* _Requirement_:
According to the passage on CSV mappings, which setting takes precedence when useDefaults is set in both the mappings element and the mapping element?

A mapping specifies the assignment of CSV items from the input to SPL attributes in the output. A mapping should be defined for each CSV line format. Each mapping has a unique name and can define a filter that is matched against a CSV input line to determine if a mapping applies to that line. The content of the mapping can be an automatic or manual assignment specification. As shown in the example above, the mapping element can have 6 attributes:

name
A unique name for the mapping. The name is also used for the record statistics custom output functions.
filterIndex

The CSV field at this index that is used for comparison. If you do not specify a value for this attribute and the filterValue attribute is present, the index defaults to zero.
filterValue

The string that is compared against the specified CSV field in the input line. If the value matches, this mapping is applied to the CSV line. If the filterIndex attribute is present, this attribute is mandatory.
itemCountMin

If this attribute is specified and the mapping applies to a given CSV line, the number of fields in the CSV line is checked against this value. If the line has less than the specified number of items, this is treated as an error.
itemCountMax

If this attribute is present and the mapping applies to a given CSV line, the number of fields in the CSV line is checked against this value. If the line has more than the specified number of items, an error occurs.
useDefaults

If this attribute is set to true all empty CSV fields (strings of length zero) that shall be mapped to SPL numeric attributes (integers and floats), will be set to zero. If the attribute is set to false, the operator will instead produce an error record, because the conversion is treated as failed. This applies to all attributes in the current mapping. If this attribute is also set in the mappings element, the setting in the mapping element takes precedence. The default value for this attribute is false.

* _Supplied material_:
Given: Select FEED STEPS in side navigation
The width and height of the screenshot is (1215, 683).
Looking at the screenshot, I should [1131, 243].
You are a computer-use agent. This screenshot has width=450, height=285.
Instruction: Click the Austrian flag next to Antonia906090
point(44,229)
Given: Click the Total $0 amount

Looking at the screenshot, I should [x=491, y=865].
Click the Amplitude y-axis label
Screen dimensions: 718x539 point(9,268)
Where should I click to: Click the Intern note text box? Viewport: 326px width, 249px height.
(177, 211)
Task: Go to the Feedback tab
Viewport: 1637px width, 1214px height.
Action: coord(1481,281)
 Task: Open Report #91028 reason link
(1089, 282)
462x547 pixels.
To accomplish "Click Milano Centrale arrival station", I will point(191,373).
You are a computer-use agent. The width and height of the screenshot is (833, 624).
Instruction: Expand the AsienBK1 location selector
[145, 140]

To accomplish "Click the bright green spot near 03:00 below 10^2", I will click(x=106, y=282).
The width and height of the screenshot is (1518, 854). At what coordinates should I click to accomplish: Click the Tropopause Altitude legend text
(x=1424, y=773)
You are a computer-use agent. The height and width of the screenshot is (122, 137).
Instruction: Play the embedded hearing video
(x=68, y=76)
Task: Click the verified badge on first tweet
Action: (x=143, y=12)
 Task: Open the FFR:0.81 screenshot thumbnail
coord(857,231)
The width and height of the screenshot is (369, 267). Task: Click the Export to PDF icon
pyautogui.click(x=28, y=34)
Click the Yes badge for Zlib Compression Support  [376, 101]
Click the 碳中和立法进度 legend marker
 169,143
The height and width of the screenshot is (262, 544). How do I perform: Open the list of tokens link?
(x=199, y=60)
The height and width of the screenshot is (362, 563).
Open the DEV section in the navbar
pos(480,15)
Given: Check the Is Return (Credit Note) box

* _Complete output_:
The setting in the mapping element takes precedence.